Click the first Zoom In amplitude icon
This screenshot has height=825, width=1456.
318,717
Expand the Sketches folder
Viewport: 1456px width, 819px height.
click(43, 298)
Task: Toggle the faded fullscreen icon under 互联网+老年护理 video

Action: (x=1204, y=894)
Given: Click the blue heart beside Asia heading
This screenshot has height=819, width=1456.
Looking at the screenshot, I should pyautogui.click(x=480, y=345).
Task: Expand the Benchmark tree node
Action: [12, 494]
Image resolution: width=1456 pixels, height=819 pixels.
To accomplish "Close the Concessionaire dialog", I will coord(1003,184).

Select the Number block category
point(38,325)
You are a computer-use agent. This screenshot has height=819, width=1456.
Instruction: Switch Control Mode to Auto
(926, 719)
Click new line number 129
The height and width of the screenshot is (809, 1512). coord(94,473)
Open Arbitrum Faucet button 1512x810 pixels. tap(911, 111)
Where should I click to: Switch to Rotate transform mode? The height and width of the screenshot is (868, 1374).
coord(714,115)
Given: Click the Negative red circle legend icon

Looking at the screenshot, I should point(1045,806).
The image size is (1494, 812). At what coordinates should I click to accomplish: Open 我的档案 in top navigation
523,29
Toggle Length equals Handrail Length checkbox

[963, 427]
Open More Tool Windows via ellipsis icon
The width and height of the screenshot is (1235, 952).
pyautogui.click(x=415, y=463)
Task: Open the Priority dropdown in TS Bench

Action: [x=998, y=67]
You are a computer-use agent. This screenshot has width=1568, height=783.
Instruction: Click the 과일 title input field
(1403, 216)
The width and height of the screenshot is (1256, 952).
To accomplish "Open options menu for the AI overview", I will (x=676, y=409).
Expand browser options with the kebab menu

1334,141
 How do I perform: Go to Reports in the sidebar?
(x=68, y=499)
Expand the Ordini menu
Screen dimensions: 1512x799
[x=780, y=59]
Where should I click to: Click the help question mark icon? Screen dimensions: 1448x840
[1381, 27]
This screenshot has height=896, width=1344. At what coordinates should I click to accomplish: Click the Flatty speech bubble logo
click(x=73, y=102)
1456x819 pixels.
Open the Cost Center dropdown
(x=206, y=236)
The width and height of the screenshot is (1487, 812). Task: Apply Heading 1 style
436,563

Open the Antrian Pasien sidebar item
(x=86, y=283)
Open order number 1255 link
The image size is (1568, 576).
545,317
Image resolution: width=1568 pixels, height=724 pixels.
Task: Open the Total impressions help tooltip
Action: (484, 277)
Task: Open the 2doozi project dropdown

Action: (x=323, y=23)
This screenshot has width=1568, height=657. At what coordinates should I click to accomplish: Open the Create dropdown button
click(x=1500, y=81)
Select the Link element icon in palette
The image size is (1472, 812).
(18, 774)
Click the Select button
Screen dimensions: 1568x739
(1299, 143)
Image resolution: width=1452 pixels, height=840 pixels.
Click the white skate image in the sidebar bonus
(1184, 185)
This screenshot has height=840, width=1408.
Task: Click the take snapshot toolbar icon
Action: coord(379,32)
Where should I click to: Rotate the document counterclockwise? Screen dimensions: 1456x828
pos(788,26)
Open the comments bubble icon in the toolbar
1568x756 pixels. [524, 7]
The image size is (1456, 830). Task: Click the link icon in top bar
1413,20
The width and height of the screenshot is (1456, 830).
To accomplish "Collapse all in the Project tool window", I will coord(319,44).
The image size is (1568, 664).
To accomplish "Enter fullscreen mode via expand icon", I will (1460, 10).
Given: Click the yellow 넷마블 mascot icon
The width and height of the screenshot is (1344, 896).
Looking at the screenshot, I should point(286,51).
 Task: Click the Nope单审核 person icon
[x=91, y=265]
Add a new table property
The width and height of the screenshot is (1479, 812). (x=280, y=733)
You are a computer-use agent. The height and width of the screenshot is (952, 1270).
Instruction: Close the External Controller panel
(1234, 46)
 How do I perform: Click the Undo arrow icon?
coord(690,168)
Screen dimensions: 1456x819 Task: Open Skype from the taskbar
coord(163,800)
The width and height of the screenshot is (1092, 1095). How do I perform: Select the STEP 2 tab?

::::::::::

Everything in the material above should be output exactly.

### [WRITTEN REPLY]
Click the first Zoom In amplitude icon
This screenshot has height=825, width=1456.
318,717
Expand the Sketches folder
Viewport: 1456px width, 819px height.
click(43, 298)
Task: Toggle the faded fullscreen icon under 互联网+老年护理 video

Action: (x=1204, y=894)
Given: Click the blue heart beside Asia heading
This screenshot has height=819, width=1456.
Looking at the screenshot, I should pyautogui.click(x=480, y=345).
Task: Expand the Benchmark tree node
Action: [12, 494]
Image resolution: width=1456 pixels, height=819 pixels.
To accomplish "Close the Concessionaire dialog", I will coord(1003,184).

Select the Number block category
point(38,325)
You are a computer-use agent. This screenshot has height=819, width=1456.
Instruction: Switch Control Mode to Auto
(926, 719)
Click new line number 129
The height and width of the screenshot is (809, 1512). coord(94,473)
Open Arbitrum Faucet button 1512x810 pixels. tap(911, 111)
Where should I click to: Switch to Rotate transform mode? The height and width of the screenshot is (868, 1374).
coord(714,115)
Given: Click the Negative red circle legend icon

Looking at the screenshot, I should point(1045,806).
The image size is (1494, 812). At what coordinates should I click to accomplish: Open 我的档案 in top navigation
523,29
Toggle Length equals Handrail Length checkbox

[963, 427]
Open More Tool Windows via ellipsis icon
The width and height of the screenshot is (1235, 952).
pyautogui.click(x=415, y=463)
Task: Open the Priority dropdown in TS Bench

Action: [x=998, y=67]
You are a computer-use agent. This screenshot has width=1568, height=783.
Instruction: Click the 과일 title input field
(1403, 216)
The width and height of the screenshot is (1256, 952).
To accomplish "Open options menu for the AI overview", I will (x=676, y=409).
Expand browser options with the kebab menu

1334,141
 How do I perform: Go to Reports in the sidebar?
(x=68, y=499)
Expand the Ordini menu
Screen dimensions: 1512x799
[x=780, y=59]
Where should I click to: Click the help question mark icon? Screen dimensions: 1448x840
[1381, 27]
This screenshot has height=896, width=1344. At what coordinates should I click to accomplish: Click the Flatty speech bubble logo
click(x=73, y=102)
1456x819 pixels.
Open the Cost Center dropdown
(x=206, y=236)
The width and height of the screenshot is (1487, 812). Task: Apply Heading 1 style
436,563

Open the Antrian Pasien sidebar item
(x=86, y=283)
Open order number 1255 link
The image size is (1568, 576).
545,317
Image resolution: width=1568 pixels, height=724 pixels.
Task: Open the Total impressions help tooltip
Action: (484, 277)
Task: Open the 2doozi project dropdown

Action: (x=323, y=23)
This screenshot has width=1568, height=657. At what coordinates should I click to accomplish: Open the Create dropdown button
click(x=1500, y=81)
Select the Link element icon in palette
The image size is (1472, 812).
(18, 774)
Click the Select button
Screen dimensions: 1568x739
(1299, 143)
Image resolution: width=1452 pixels, height=840 pixels.
Click the white skate image in the sidebar bonus
(1184, 185)
This screenshot has height=840, width=1408.
Task: Click the take snapshot toolbar icon
Action: coord(379,32)
Where should I click to: Rotate the document counterclockwise? Screen dimensions: 1456x828
pos(788,26)
Open the comments bubble icon in the toolbar
1568x756 pixels. [524, 7]
The image size is (1456, 830). Task: Click the link icon in top bar
1413,20
The width and height of the screenshot is (1456, 830).
To accomplish "Collapse all in the Project tool window", I will coord(319,44).
The image size is (1568, 664).
To accomplish "Enter fullscreen mode via expand icon", I will (1460, 10).
Given: Click the yellow 넷마블 mascot icon
The width and height of the screenshot is (1344, 896).
Looking at the screenshot, I should point(286,51).
 Task: Click the Nope单审核 person icon
[x=91, y=265]
Add a new table property
The width and height of the screenshot is (1479, 812). (x=280, y=733)
You are a computer-use agent. The height and width of the screenshot is (952, 1270).
Instruction: Close the External Controller panel
(1234, 46)
 How do I perform: Click the Undo arrow icon?
coord(690,168)
Screen dimensions: 1456x819 Task: Open Skype from the taskbar
coord(163,800)
The width and height of the screenshot is (1092, 1095). How do I perform: Select the STEP 2 tab?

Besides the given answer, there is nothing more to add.